Он брел по тротуару и улыбался. Зайдя под козырек подъезда, он опять поздоровался с двумя старухами, сидевшими на лавочке.
– Уже здоровались, Рафик Исмаилович, – напомнила сухенькая баба Дуся и поправила на голове светлый платок.
– Здоровались уже, – подтвердила другая бабка в бордовой кофте.
– Ах, да, – Оганян, улыбаясь, схватился рукой за голову. – Разумеется, здоровались. И о самочувствии уже спрашивал.
Он вошел в подъезд, поднялся к лифту, но тут вспомнил, что не взял газету. За одной из дверей залаяла собака, мраморный дог, хозяина которого Оганян хорошо знал. Покопавшись в кармане, он вытащил ключи, снова спустился вниз к почтовому ящику. Выбрав из связки нужный ключ, сунул его в скважину, потянул на себя дверцу почтового ящика.
Оганян успел заметить, что к дверце почтового ящика перекреплен какой-то плоский продолговатый предмет, размером с небольшую коробку конфет. Он спросил себя, что делает на дверце его почтового ящика чужая коробка из-под конфет.
Это была последняя мысль Оганяна. Последняя, потому что коробка конфет взорвалась и не дала Оганяну додумать другие мысли.
Конфетная коробочка содержала взрывчатку, детонирующую при помощи проволочного расцепного устройства. В верхней части коробки находился ударник, напоминающий стержень от шариковой ручки, заостренный на конце. К основанию ударника была привязана тонкая проволочка, конец которой был закреплен на задней стенке почтового ящика.
Когда Оганян открыл дверцу ящика, проволочка порвалась. Ударник упал на неэлектрический запальный капсюль, который загорелся и воспламенил двухсот пятидесятиграммовый кусок динамита.
Взрыв потряс подъезд.
Оганяна подняло вверх, спиной бросило к противоположной стене. От удара проломилась грудная клетка, сплющилась голова. Металлические болты и рубленные гвозди, начинявшие взрывчатку, разлетелись в стороны.

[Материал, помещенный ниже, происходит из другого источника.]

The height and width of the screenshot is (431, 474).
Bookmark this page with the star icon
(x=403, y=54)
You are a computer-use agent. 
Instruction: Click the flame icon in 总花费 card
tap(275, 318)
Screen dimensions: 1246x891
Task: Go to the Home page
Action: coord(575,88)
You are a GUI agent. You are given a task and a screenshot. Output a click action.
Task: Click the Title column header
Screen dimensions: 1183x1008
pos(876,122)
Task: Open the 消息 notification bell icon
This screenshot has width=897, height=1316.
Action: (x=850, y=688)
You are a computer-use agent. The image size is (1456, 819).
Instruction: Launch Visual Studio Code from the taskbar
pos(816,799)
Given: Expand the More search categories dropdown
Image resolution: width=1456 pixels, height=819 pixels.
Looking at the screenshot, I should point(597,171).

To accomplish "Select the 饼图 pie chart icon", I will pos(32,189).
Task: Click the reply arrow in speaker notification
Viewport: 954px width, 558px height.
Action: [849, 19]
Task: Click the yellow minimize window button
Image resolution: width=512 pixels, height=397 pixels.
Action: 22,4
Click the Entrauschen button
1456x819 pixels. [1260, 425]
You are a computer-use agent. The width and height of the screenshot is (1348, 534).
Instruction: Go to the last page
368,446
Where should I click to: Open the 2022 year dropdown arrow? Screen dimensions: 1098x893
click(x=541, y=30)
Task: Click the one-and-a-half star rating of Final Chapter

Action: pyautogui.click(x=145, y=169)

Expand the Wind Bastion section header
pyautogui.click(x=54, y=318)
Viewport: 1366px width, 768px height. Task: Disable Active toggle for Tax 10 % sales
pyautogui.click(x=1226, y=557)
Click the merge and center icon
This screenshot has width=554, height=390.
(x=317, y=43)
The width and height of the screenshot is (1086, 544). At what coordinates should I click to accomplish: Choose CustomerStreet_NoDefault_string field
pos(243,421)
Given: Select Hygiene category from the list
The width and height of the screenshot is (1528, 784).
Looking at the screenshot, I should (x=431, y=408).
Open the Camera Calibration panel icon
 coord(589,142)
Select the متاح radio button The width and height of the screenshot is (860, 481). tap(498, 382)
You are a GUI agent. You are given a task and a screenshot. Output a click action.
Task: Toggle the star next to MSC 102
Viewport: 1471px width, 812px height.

Они превратили Оганяна, уже мертвого, в огромную кровавую котлету. Рассыпалась на мелкие осколки оконные стекла на всех этажах подъезда. Все четыре двери на первом этаже вылетели из косяков. Одна из дверей размазала по паркету прихожей светлого мраморного дога, проявившего беспокойство при появлении в подъезде Оганяна.
Треснула и сдвинулась с места сорокасантиметровая железобетонная плита, на которой были закреплены почтовые ящики.
Рухнул козырек подъезда. Упал вниз и раздавил собой двух старух, мирно беседовавших на лавочке и даже не успевших сказать «ах». Превратил в плоскую лепешку бабу Дусю белом платочке и другую старуху в красной кофте, чье имя Оганян так и не запомнил при жизни.
Над подъездом вырос столб дыма и цементной пыли. Сломался, вывернулся с корнем из земли старый тополь, достигавший своей вершиной седьмого этажа. Дерево упало, раздавило кузов, сплющило радиатор и крышу голубого с серебристым отливом нового «Мерседеса».
Через пару минут из подъезда выбежала Надежда Николаева, новоиспеченная вдова Оганяна. Она заметалась, не зная, в какую сторону броситься, кого просить о помощи. Наконец, упав на газон, завыла в голос.
На грохот отгремевшего взрыва, на эти душераздирающие нечеловеческие крики со всех окрестных домов уже сбегались люди.
Местом явочных встреч Локтева и Руденко по воле следователя стала шашлычная «Вид на Эльбрус».
Явившись туда, Локтев окинул взглядом темноватый зал. Мутные витрины, пластиковые столы с потертыми столешницами и отбитыми углами, осыпающийся потолок и облезлые стены. И пахнет чем-то несъедобным. Кажется, половой тряпкой и мокрой собачьей шерстью.